We hardly tell each other every minute of everyday what it is exactly we are happy to accept- or not.We can't do that.
So We kinda expect others to read us if they care enough, love us enough and know us enough. Anything less and - perhaps they're just not right for us.....?
It's a bit unfair I suppose to expect something without asking for it. And then there's the question of what if both parties are dissappointing each other simultaneously. That's usually the recipe for an unpleasant argument. We all get so stuck in our own minds and beliefs and- once again- our hopes for the ideal outcome- that anything less is seen simply as another persons failure of some sort to us.
Then there's the question of settling. How does anyone really know that there isnt someone better or a better friend etc out there in such a massively populated planet. I mean- we can't possibly meet every single human and date them and select the best.
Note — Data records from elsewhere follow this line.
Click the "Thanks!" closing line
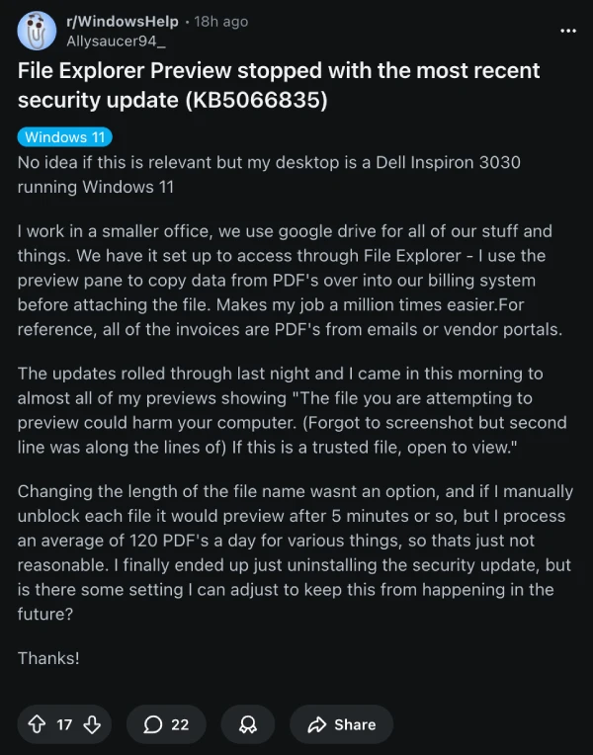Viewport: 593px width, 755px height. click(49, 657)

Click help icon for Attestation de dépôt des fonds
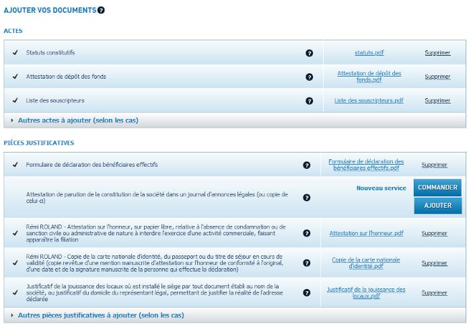(x=309, y=77)
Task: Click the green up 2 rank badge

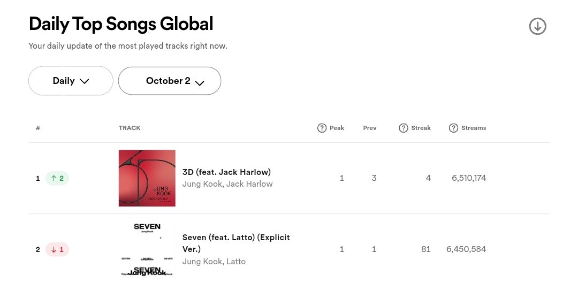Action: [57, 178]
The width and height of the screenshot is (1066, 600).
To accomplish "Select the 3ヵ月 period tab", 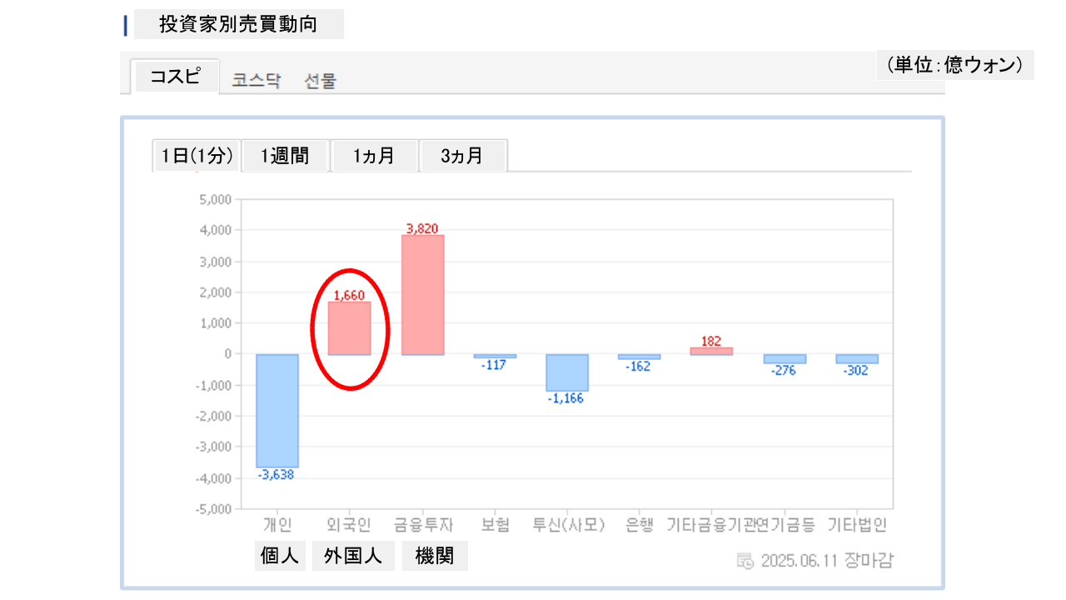I will point(462,156).
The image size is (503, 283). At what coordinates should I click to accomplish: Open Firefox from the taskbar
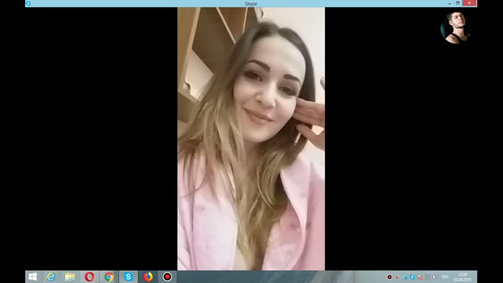(148, 277)
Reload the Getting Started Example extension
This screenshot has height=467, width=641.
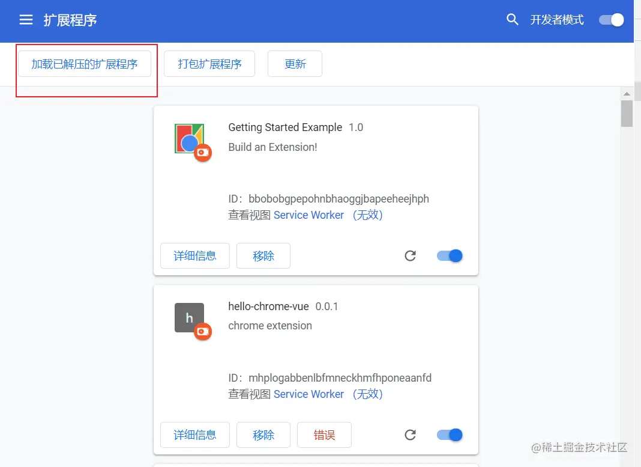[x=410, y=255]
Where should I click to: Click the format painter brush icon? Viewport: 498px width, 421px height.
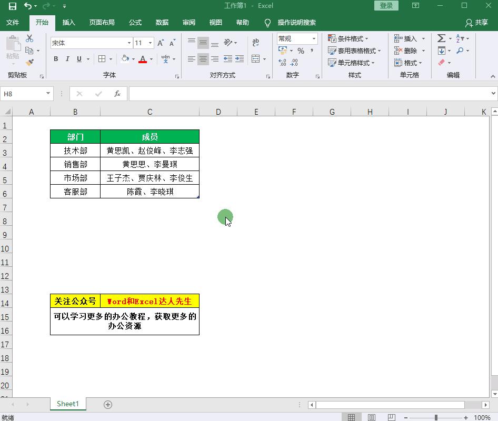30,62
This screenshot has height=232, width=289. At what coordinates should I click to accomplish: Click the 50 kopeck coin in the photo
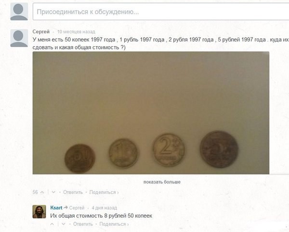[80, 159]
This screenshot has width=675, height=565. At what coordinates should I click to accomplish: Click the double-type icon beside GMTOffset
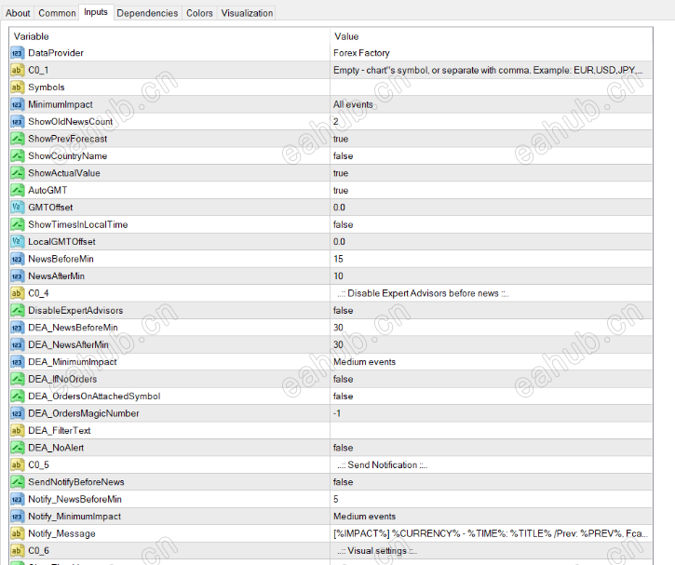pos(17,208)
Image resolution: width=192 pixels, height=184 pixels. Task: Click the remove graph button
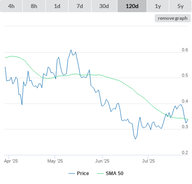[x=173, y=18]
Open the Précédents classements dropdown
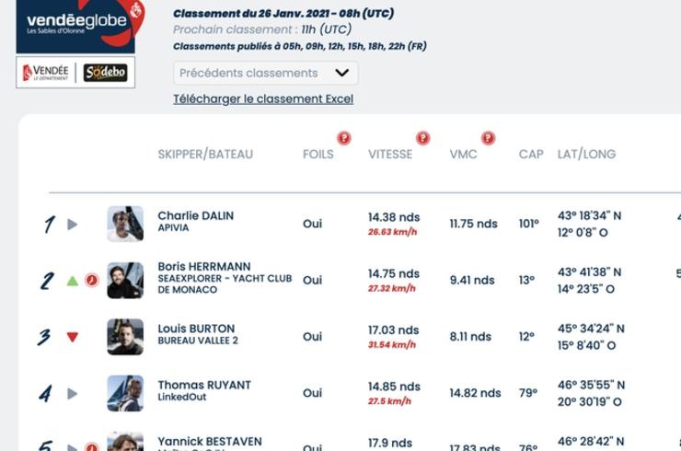Viewport: 681px width, 451px height. click(265, 73)
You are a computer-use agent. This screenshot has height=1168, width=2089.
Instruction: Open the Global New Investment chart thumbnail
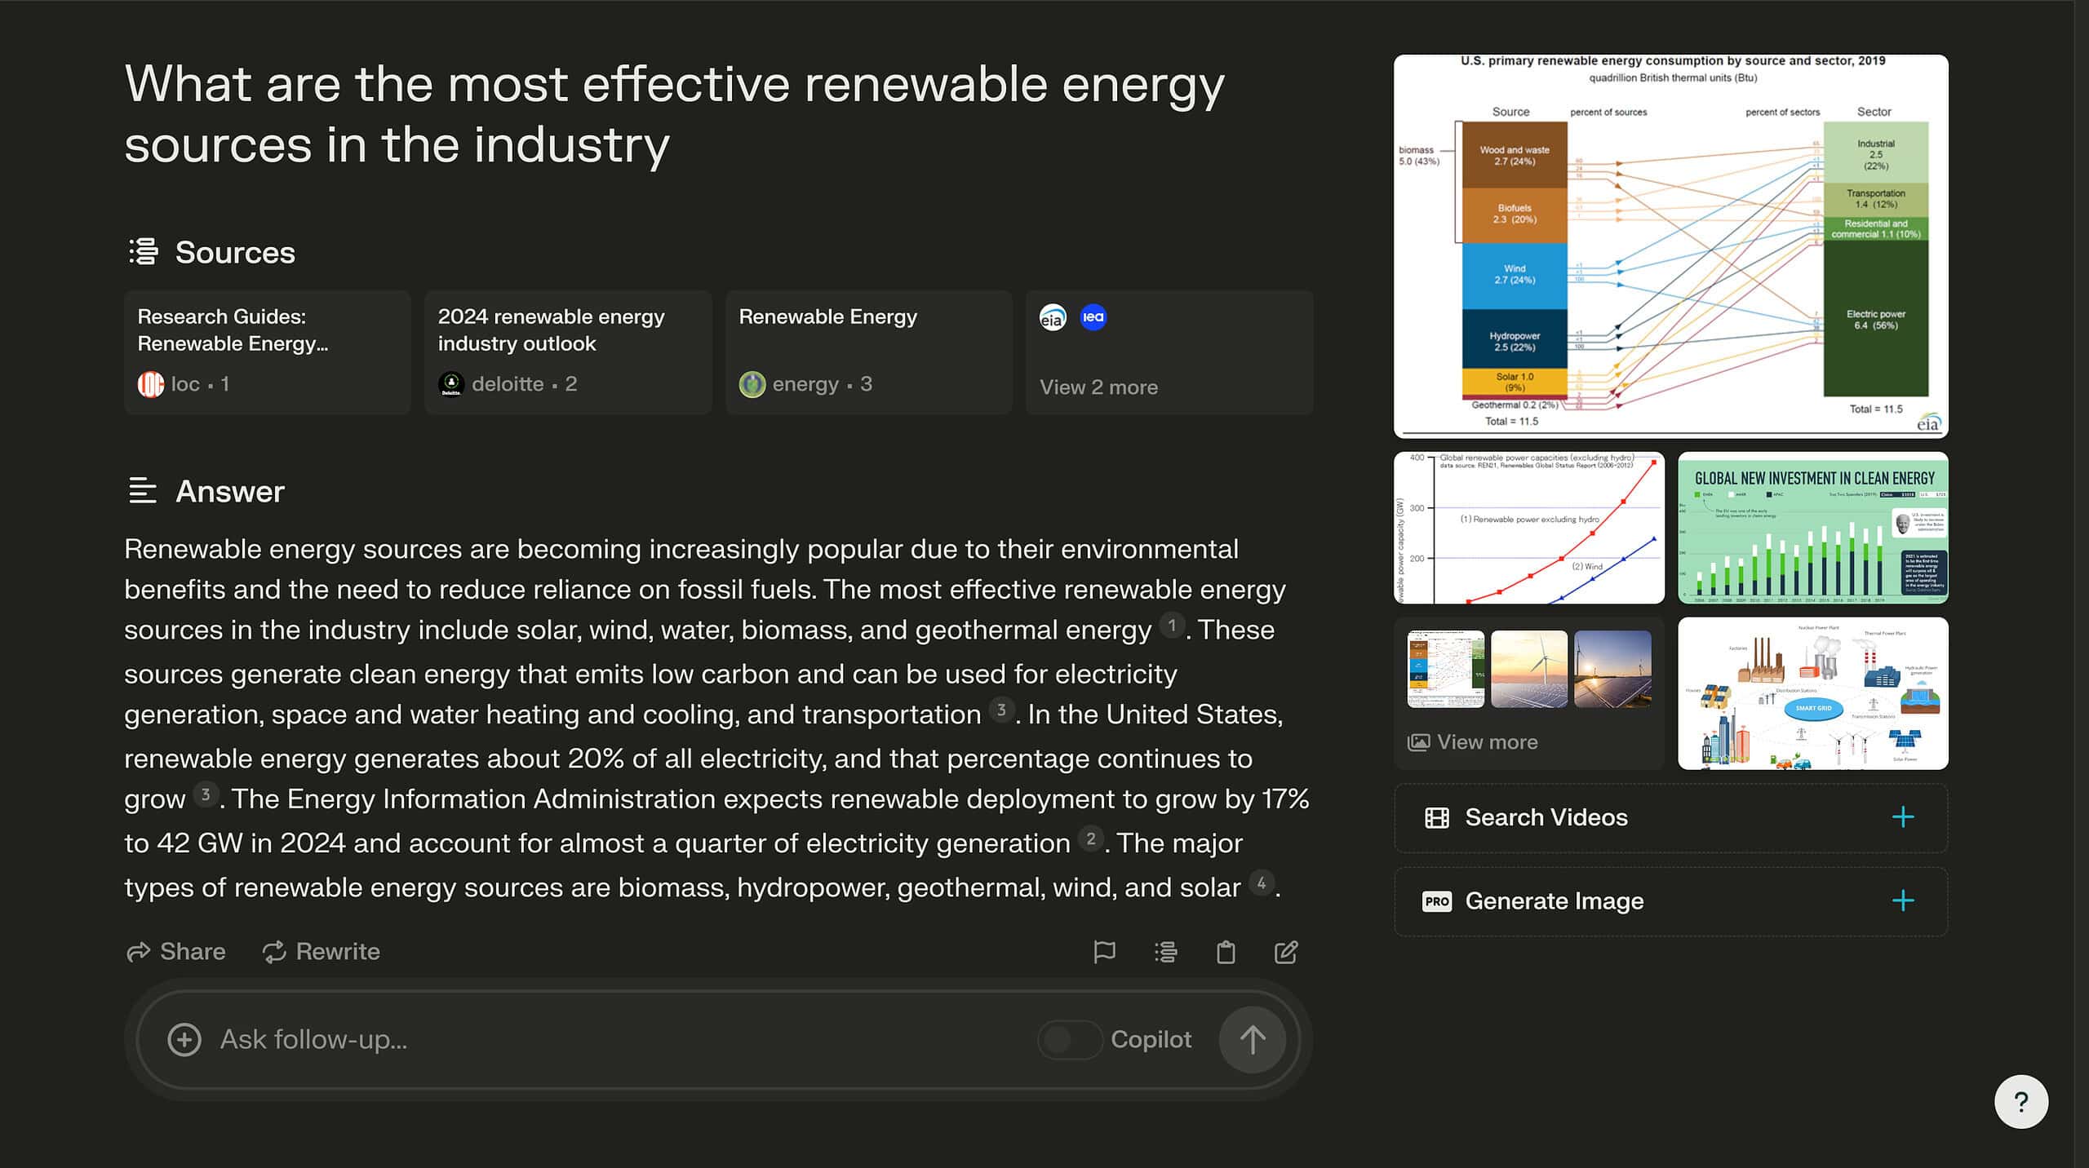[1812, 528]
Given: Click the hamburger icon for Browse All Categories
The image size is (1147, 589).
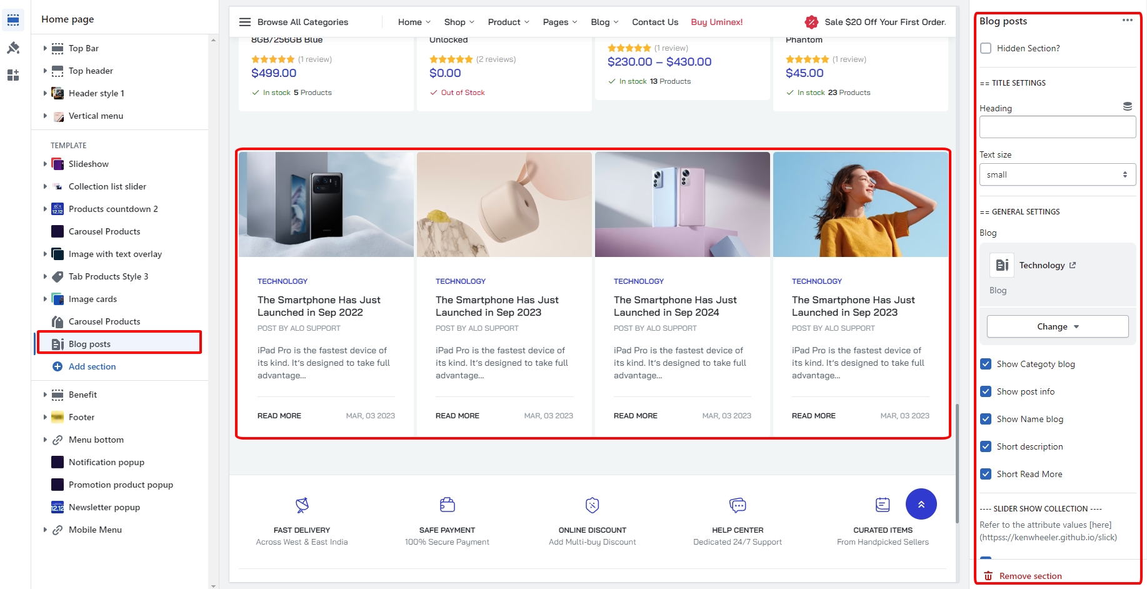Looking at the screenshot, I should 245,22.
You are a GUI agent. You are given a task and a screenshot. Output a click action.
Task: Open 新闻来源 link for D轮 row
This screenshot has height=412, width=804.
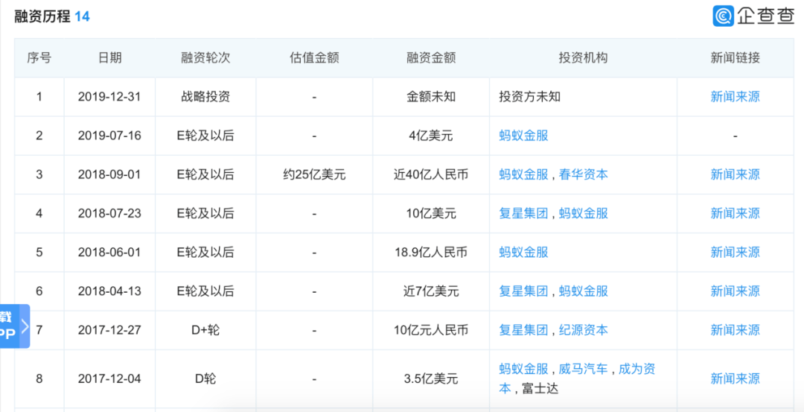[735, 378]
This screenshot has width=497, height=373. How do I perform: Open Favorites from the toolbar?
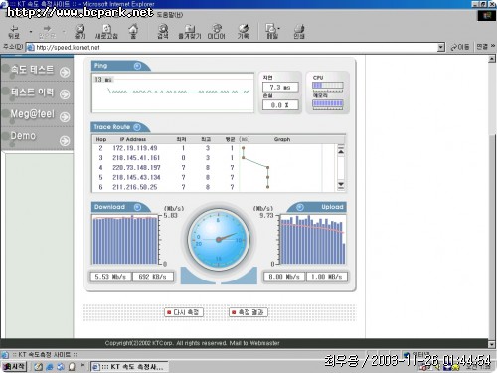pyautogui.click(x=190, y=32)
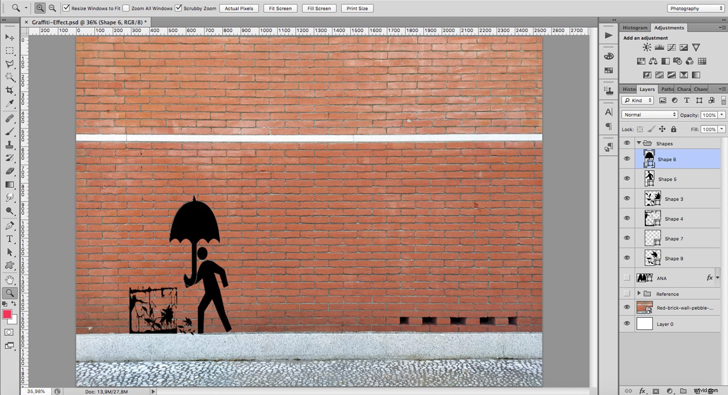Hide the Shape 5 layer
The image size is (728, 395).
(627, 179)
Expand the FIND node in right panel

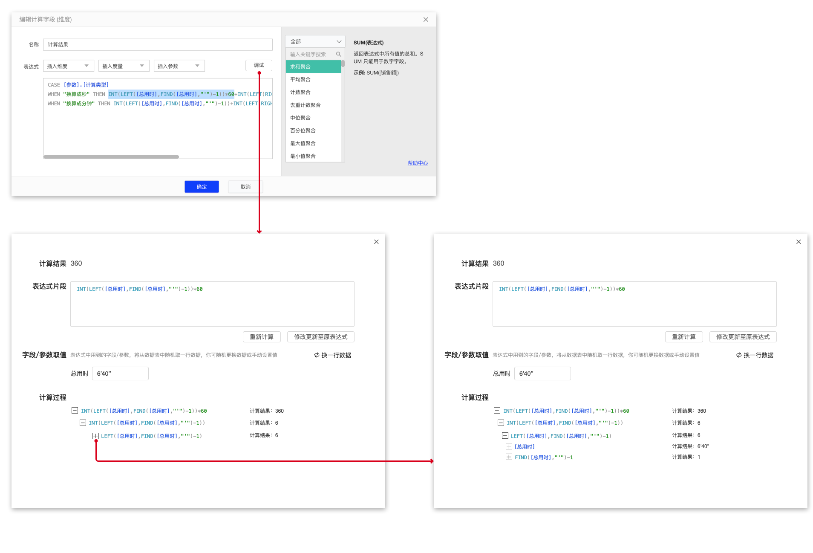pos(509,457)
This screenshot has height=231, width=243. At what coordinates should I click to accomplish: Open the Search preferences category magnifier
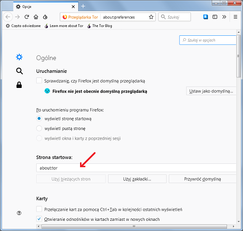coord(19,71)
We havent the time.
So we go based on what we perceive as the best. We tell ourselves that it's fate or meant to be or Gods decision for us. Really? Is it?.
I would have stayed with the same person forever if things hadn't taken a massive turn in my life. I would never have done or met anyone else that I have in the last three years of my life if I hadn't moved from my marriage.It was terrifying. But I did it.
So is it not our decision and nothing more than choice? Then are we all settling when we find someone that's- conveniently perfect compared to the rest we've compared them to before? Does this explain why people fall
Out of love and find others even after marriage-? Cause were all just settling til the next best thing arrives in our lives by fate or chance?
So say it's choice then. Say you just get up one day and go in a trip around the whole world. Test your love and friendships. And if you still choose the same people after all that travelling meeting and trying- then I guess wouldn't THAT really be THE person for you.
And Until we do this- are we just accepting for ourselves something thats just-convenient? Cause we are too scared, too lazy or too complacent to get out there and move, risk it all to find out if it REALLY is fate or serendipity or just habit and convenience...
Again- the answer eludes me like so
Many questions on life and love that we all have. It's a real dilemma isn't it- so who's brave enough to go out and get the truth? I don't know if I am.